Some say the whale can't open his mouth, but that is a fable. * * *

They frequently climb up the masts to see whether they can see a whale, for the first discoverer has a ducat for his pains. * * *

I was told of a whale taken near Shetland, that had above a barrel of herrings in his belly. * * *

One of our harpooneers told me that he caught once a whale in Spitzbergen that was white all over.”

    A Voyage to Greenland, A. D. 1671. Harris Coll.

“Several whales have come in upon this coast (Fife). Anno 1652, one eighty feet in length of the whale-bone kind came in, which, (as I was informed) besides a vast quantity of oil, did afford 500 weight of baleen. The jaws of it stand for a gate in the garden of Pitferren.”

    Sibbald's Fife and Kinross.

“Myself have agreed to try whether I can master and kill this Sperma-ceti whale, for I could never hear of any of that sort that was killed by any man, such is his fierceness and swiftness.”

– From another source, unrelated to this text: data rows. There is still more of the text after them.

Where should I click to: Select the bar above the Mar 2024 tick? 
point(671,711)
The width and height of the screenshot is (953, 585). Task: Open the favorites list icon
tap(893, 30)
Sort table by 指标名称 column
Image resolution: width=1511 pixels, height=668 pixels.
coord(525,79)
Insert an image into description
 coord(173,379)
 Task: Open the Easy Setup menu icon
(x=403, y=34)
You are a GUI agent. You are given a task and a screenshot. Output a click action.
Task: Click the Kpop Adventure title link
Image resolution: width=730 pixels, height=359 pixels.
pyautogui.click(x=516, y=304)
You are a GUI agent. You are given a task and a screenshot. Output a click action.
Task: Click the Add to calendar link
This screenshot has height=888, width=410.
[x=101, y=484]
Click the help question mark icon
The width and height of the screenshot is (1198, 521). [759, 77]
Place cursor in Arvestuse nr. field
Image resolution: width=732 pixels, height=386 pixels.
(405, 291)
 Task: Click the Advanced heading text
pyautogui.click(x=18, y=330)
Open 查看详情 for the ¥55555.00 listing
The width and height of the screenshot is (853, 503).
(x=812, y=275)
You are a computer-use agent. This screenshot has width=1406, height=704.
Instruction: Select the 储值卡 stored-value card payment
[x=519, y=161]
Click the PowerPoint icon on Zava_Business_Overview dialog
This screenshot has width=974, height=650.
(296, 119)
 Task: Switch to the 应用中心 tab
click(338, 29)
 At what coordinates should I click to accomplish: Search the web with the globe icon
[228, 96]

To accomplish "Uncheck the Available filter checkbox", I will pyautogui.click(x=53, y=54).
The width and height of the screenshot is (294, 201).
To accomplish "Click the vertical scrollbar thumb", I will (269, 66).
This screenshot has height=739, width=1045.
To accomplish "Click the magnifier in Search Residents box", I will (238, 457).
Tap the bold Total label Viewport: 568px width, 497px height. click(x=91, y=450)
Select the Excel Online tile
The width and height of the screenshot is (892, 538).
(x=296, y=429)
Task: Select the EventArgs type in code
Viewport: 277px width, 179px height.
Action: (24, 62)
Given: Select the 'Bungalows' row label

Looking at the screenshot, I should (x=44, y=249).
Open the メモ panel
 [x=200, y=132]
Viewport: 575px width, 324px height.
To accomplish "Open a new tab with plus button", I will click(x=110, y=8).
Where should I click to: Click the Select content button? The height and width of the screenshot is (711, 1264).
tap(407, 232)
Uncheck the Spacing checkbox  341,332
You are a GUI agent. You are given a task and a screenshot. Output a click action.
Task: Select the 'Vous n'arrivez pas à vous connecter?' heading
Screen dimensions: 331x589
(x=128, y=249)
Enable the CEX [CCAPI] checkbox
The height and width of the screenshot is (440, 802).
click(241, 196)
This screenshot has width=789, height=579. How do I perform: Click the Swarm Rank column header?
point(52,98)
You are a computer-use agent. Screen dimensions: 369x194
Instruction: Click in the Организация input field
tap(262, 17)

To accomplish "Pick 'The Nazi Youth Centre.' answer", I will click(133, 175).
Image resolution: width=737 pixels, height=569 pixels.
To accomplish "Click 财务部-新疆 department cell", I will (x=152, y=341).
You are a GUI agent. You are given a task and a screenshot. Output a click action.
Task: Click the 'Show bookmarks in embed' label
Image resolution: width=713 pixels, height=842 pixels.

    Richard Strafford's Letter from the Bermudas. Phil. Trans. A. D. 1668.

“Whales in the sea
God's voice obey.”

    N. E. Primer.

“We saw also abundance of large whales, there being more in those southern seas, as I may say, by a hundred to one; than we have to the northward of us.”

    Captain Cowley's Voyage round the Globe, A. D. 1729.

“* * * and the breath of the whale is frequently attended with such an insupportable smell, as to bring on a disorder of the brain.”

    Ulloa's South America.

“To fifty chosen sylphs of special note,
We trust the important charge, the petticoat.
Oft have we known that seven-fold fence to fail,
Tho’ stuffed with hoops and armed with ribs of whale.”

    Rape of the Lock.

“If we compare land animals in respect to magnitude, with those that take up their abode in the deep, we shall find they will appear contemptible in the comparison. The whale is doubtless the largest animal in creation.”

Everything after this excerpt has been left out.